= Beginning of Section =

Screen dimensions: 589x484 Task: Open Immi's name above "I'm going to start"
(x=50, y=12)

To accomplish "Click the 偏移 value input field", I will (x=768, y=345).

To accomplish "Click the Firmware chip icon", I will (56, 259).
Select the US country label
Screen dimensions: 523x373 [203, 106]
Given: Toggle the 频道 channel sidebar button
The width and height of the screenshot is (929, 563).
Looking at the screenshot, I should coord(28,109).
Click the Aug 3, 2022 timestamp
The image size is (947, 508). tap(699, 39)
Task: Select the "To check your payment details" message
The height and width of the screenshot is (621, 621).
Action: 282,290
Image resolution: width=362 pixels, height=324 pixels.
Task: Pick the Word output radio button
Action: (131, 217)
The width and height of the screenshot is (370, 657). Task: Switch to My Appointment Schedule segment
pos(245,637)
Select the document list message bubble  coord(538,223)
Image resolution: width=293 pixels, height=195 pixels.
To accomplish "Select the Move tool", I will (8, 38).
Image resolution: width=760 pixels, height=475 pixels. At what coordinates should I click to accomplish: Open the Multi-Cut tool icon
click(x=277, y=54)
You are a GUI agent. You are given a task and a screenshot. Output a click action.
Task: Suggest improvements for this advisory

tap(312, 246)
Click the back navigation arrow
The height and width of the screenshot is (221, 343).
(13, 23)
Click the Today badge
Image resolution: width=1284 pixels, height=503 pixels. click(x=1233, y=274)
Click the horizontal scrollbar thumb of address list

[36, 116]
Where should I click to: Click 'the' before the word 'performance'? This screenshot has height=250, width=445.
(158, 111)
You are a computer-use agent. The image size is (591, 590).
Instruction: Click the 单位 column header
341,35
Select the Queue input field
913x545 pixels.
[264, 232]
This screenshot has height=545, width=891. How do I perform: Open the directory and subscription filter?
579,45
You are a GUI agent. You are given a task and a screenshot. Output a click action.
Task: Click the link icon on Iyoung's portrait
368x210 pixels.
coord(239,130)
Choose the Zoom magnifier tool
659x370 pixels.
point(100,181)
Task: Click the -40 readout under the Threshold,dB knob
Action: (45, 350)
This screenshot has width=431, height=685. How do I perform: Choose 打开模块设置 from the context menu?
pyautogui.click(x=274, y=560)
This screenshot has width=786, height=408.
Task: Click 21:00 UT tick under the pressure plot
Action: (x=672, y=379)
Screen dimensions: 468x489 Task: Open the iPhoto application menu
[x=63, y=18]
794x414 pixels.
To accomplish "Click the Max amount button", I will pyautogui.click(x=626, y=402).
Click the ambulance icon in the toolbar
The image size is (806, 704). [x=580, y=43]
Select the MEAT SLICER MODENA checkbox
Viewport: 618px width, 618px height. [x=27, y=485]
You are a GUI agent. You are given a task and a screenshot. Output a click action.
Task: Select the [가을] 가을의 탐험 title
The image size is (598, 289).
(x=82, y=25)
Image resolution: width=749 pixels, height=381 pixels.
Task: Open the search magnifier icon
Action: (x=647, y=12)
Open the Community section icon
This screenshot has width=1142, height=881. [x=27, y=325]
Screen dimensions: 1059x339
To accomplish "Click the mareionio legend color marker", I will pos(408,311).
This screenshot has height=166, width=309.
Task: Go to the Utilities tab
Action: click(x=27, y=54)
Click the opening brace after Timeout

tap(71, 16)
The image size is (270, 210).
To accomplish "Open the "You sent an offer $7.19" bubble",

= End of Section =

Your task is to copy each line from the material above that includes the word "bubble".

### Your response
Select the document list message bubble  coord(538,223)
To accomplish "Open the "You sent an offer $7.19" bubble",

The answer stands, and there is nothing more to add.